Selos e certificações ajudam o consumidor. O Selo Arte permite venda interestadual de produtos artesanais que cumpram boas práticas. As Indicações Geográficas, concedidas pelo INPI, protegem nomes de origem e incentivam qualidade e rastreabilidade. Ao escolher um Serro com selo, você financia a permanência da atividade no campo.

Patrimônio imaterial não é vitrine: é renda, território e futuro para famílias que vivem do queijo de leite cru.

O papel das mulheres nas queijarias

Nomes de mãe e avó sustentam a técnica. Elas conduzem o ponto da massa pelo tato, controlam a acidez pelo cheiro e regulam a cura com o olhar. Em muitas fazendas, a sucessão familiar preserva cadernos de anotações e fermentos com décadas de vida. Sem esse trabalho contínuo, a receita teria se perdido.

Como comprar, guardar e servir

O Serro pede atenção na escolha. O frescor é aliado, mas exige cuidados na geladeira e na mesa.

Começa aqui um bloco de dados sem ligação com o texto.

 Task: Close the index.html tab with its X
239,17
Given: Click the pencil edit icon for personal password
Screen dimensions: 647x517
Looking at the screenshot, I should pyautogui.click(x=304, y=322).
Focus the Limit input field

  • Observe a casca: deve estar íntegra, sem rachaduras profundas ou bolores escuros.
  • Aperte com delicadeza: o miolo cede levemente e volta; excesso de água indica ponto imaturo.
  • Prefira embalagens que permitam respirar; filme muito apertado sufoca o queijo.
  • Guarde entre 5 °C e 8 °C; retire 30 minutos antes de servir para soltar aromas.
  • Harmonize com café passado na hora, goiabada cremosa ou cachaça de alambique.

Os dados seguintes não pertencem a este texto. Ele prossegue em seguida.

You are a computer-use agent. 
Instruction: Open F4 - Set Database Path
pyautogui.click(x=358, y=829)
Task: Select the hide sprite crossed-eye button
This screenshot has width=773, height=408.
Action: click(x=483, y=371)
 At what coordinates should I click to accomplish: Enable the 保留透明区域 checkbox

Economia, turismo e novos mercados

O Serro estrutura rotas de visitação, com fazendas abertas na época de seca e festas gastronômicas em praças históricas. A cadeia movimenta leiterias, pequenos atacarejos e restaurantes regionais. Em prateleiras de capitais, o Canastra costuma aparecer primeiro. O Serro cresce com pontes comerciais, participação em feiras e premiações que validam seu estilo mais fresco.

Exportações ainda representam fração pequena. Exigências sanitárias e logística de frio encarecem envios. Cooperativas buscam padronizar processos sem apagar a identidade. Para o consumidor, isso significa mais variedade e transparência sobre origem, datas de fabricação e lote.

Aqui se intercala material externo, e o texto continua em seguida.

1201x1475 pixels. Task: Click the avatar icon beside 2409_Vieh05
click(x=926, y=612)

Riscos e cuidados sanitários

Queijo de leite cru pede controle rigoroso. Produtores usam água tratada, ordenha limpa e pingo mantido em condições seguras. A maturação mínima varia conforme a norma aplicável e o destino da venda. Procure rótulos com número do produtor, registro no serviço de inspeção e, quando houver, Selo Arte. Em viagens, transporte o queijo refrigerado ou em bolsas térmicas com gelo reutilizável.

Na sua cozinha, sem complicação

O Serro funciona além da tábua. A umidade favorece preparo rápido e calor moderado. Em fogo alto, ele pode soltar soro em excesso. Ajuste a técnica e acerte o ponto.

  • Farofa de Serro: toste farinha de milho com manteiga, junte cubos de queijo e finalize com cheiro-verde.
  • Omelete: rale fino, bata com ovos e uma colher de pingo ou iogurte; fogo baixo, tampa fechada.
  • Salada morna: tomates assados, rúcula, azeite e lâminas de Serro no final, sem levar ao forno.

Perguntas que valem na hora da compra

  • Qual a data de fabricação e o ponto de cura recomendado pelo produtor?
  • O lote usa pingo próprio? Há rastreabilidade do leite?
  • O queijo possui inspeção (municipal, estadual ou federal) e Selo Arte?

Para ampliar o repertório

Quem gosta de história pode comparar técnicas do Serro com as do queijo Serra da Estrela. O contraste entre coalho e flor de cardo, entre clima úmido luso e seca mineira, mostra como terroir muda textura e acidez. Vale montar uma degustação cega com quatro pontos de cura do Serro. Anote sensação tátil, aroma, sal e doçura. Essa prática treina o paladar e ajuda na compra consciente.

Outra frente é a economia doméstica. O Serro rende em preparos de alto impacto e baixo custo, como pão de minuto e torta de frigideira. O consumo responsável evita desperdício. Rale as aparas e congele em porções pequenas. Use em caldos, pirões e massas rápidas. Você aproveita tudo e mantém a tradição viva dentro de casa.